# [Records]
# # # # #
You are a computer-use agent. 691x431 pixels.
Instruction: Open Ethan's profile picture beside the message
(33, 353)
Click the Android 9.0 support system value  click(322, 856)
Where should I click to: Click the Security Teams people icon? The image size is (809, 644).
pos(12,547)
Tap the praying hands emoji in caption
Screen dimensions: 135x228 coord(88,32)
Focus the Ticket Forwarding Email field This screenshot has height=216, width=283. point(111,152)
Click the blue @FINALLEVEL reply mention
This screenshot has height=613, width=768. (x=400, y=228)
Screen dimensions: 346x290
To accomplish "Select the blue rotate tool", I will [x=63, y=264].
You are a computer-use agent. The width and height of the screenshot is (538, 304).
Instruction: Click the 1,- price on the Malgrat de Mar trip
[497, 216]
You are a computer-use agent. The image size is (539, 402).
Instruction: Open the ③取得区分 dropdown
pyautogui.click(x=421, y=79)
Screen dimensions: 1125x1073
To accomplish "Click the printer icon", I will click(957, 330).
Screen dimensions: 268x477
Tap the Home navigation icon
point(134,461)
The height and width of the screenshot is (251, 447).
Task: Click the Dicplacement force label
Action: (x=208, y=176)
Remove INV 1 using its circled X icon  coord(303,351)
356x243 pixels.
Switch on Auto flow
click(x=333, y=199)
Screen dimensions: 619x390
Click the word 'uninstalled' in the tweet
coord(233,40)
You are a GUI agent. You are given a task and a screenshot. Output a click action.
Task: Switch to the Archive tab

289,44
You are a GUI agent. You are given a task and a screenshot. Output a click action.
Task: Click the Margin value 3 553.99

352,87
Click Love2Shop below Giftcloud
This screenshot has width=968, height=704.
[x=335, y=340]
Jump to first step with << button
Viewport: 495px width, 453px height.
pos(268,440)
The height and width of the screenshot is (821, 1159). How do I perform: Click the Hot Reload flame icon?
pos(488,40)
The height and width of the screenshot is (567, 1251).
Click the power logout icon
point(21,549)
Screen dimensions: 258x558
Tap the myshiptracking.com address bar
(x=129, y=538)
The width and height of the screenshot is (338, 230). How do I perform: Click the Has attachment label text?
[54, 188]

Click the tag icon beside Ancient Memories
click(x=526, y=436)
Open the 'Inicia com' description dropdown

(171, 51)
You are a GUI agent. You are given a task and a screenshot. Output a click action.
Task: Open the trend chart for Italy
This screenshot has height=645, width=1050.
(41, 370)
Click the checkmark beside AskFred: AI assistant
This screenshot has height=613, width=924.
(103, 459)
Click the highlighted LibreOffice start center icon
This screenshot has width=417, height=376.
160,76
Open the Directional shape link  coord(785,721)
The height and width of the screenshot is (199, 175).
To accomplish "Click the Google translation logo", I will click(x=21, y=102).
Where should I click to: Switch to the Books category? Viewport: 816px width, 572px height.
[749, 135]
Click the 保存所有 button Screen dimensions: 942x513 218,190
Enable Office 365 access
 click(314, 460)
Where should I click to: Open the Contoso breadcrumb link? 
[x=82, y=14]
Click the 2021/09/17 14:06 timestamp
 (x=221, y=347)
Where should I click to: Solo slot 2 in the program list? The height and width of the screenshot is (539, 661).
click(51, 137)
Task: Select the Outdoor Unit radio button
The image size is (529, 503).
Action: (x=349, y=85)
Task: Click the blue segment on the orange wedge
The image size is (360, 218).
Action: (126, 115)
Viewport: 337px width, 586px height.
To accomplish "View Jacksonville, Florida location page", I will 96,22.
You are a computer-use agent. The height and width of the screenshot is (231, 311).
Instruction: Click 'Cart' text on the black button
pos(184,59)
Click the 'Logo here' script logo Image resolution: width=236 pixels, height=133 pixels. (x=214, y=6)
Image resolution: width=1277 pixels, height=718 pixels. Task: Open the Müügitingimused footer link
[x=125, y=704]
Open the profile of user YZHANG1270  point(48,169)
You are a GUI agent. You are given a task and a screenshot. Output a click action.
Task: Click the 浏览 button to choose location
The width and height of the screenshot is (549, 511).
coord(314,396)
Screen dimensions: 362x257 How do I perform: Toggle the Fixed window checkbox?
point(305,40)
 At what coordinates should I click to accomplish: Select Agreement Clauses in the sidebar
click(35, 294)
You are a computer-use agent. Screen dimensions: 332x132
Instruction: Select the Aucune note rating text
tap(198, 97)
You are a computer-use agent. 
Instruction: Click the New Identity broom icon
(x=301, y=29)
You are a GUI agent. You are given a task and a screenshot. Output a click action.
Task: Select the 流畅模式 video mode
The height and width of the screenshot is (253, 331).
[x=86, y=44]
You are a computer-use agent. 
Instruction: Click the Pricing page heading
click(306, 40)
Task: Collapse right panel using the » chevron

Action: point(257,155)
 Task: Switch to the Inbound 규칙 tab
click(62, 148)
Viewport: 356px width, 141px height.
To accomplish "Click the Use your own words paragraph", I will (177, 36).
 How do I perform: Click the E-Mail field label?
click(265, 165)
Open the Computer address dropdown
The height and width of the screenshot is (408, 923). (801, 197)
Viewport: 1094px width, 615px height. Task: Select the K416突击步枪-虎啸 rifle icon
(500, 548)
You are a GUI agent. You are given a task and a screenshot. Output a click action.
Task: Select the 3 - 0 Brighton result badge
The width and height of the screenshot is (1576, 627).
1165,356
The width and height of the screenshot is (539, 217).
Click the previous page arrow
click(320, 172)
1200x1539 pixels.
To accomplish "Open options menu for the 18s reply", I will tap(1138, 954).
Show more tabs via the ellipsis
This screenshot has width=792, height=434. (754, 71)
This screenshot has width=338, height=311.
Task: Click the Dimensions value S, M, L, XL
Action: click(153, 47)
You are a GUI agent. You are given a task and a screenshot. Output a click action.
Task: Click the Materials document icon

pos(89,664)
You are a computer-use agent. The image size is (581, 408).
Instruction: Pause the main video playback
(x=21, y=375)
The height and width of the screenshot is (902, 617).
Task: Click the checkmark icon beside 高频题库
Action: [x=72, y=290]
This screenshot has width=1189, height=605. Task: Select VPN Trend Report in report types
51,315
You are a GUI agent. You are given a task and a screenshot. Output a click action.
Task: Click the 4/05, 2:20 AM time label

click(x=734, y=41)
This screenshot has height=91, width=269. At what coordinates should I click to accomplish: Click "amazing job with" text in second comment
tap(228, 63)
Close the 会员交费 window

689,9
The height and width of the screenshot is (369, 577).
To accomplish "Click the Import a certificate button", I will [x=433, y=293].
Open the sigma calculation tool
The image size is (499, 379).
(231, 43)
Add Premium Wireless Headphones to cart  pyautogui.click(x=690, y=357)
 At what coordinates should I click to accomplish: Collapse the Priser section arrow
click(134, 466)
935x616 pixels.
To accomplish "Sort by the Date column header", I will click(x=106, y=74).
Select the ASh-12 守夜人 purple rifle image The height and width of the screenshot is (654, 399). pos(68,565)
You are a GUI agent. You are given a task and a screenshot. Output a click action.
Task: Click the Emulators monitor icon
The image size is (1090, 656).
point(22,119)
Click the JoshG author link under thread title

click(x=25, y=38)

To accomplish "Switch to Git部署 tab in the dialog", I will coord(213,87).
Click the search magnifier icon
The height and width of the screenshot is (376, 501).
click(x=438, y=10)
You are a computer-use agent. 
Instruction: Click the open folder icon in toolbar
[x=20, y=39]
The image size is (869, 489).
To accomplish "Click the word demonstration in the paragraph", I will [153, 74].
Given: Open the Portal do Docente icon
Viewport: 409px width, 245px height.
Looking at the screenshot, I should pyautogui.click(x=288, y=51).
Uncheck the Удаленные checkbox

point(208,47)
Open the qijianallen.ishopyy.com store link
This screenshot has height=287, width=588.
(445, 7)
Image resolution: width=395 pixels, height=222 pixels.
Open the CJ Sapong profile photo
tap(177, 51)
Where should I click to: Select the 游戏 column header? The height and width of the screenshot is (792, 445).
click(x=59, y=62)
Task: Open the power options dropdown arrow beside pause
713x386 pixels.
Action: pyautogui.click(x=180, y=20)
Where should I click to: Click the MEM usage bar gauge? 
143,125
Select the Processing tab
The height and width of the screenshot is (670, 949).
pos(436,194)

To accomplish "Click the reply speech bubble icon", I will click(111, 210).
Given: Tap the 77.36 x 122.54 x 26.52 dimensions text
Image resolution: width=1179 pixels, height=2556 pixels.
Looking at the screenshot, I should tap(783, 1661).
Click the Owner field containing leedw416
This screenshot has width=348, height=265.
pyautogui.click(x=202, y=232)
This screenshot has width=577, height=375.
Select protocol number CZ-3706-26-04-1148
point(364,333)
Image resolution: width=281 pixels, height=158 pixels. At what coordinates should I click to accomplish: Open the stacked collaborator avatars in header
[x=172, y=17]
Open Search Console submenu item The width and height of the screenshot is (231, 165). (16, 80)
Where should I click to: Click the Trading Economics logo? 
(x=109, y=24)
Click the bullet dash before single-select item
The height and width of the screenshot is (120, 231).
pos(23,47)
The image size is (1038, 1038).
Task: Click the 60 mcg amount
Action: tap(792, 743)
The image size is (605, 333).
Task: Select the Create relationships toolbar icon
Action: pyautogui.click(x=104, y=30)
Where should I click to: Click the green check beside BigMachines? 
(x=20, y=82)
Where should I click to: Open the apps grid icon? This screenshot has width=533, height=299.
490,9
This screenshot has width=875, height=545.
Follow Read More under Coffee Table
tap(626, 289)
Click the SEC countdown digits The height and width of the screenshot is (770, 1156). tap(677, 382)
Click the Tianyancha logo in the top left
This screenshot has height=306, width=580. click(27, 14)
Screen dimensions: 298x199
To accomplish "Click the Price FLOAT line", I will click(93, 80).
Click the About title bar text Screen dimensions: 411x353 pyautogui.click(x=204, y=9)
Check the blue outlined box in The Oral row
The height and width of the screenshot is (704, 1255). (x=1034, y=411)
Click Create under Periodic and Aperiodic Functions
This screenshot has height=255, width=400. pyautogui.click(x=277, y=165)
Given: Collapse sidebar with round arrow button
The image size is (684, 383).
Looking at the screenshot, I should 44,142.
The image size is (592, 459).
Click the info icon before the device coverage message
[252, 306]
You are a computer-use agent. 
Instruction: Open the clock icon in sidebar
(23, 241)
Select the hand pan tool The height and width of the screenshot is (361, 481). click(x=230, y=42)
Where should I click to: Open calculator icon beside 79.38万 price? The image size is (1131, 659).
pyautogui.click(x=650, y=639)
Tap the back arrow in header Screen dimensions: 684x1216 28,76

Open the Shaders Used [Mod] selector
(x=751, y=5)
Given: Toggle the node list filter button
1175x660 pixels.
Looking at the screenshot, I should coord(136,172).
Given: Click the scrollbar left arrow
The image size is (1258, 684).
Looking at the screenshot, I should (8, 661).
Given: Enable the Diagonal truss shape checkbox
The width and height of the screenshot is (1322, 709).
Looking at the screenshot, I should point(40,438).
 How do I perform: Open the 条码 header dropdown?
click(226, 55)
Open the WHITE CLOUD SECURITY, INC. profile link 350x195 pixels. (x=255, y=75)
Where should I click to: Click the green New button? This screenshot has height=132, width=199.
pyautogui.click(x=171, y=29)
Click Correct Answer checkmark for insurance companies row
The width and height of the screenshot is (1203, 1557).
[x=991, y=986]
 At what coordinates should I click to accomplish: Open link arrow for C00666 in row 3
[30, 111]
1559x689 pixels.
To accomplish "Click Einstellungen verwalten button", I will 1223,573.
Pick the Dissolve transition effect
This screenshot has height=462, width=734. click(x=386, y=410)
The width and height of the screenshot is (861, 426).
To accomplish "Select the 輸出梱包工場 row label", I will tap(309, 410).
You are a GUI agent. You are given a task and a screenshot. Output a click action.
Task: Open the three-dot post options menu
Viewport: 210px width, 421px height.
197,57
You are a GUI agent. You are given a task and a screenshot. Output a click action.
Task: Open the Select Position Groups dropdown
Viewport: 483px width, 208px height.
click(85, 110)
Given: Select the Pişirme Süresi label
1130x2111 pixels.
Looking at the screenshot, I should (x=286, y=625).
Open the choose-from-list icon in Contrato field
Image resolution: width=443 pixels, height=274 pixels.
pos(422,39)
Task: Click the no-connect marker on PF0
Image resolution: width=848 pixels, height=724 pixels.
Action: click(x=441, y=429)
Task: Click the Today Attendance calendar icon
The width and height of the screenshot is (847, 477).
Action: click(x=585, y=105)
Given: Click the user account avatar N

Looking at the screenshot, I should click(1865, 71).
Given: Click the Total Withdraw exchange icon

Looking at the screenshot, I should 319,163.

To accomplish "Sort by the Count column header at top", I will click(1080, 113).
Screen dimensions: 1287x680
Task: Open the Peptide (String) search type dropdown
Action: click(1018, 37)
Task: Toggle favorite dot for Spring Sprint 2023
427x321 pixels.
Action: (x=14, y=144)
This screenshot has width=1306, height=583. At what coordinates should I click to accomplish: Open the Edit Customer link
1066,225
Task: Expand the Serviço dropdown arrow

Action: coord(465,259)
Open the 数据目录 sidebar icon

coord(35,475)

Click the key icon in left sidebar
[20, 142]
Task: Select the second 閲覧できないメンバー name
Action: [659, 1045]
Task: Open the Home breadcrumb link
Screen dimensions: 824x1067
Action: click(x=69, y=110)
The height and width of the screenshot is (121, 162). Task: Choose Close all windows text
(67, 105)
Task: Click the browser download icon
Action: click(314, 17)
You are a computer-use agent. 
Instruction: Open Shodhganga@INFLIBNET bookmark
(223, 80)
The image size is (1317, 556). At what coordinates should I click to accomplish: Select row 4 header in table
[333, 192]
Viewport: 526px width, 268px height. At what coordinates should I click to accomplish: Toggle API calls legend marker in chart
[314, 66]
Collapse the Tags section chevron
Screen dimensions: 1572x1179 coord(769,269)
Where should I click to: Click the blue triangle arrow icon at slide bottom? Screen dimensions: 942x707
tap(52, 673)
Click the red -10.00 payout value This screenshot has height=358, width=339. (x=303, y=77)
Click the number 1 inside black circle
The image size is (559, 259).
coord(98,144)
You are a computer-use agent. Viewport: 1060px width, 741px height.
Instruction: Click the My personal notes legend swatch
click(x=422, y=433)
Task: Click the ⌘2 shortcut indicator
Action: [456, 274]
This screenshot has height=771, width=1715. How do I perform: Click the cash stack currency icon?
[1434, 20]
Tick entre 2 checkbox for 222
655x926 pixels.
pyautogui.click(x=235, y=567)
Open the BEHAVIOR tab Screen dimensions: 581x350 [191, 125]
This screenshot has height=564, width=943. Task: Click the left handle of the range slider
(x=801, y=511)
# # # # #
# [Exercise directions]
From the entries above, copy every line containing the word "shape".

# [Answer section]
Open the Directional shape link  coord(785,721)
Given: Enable the Diagonal truss shape checkbox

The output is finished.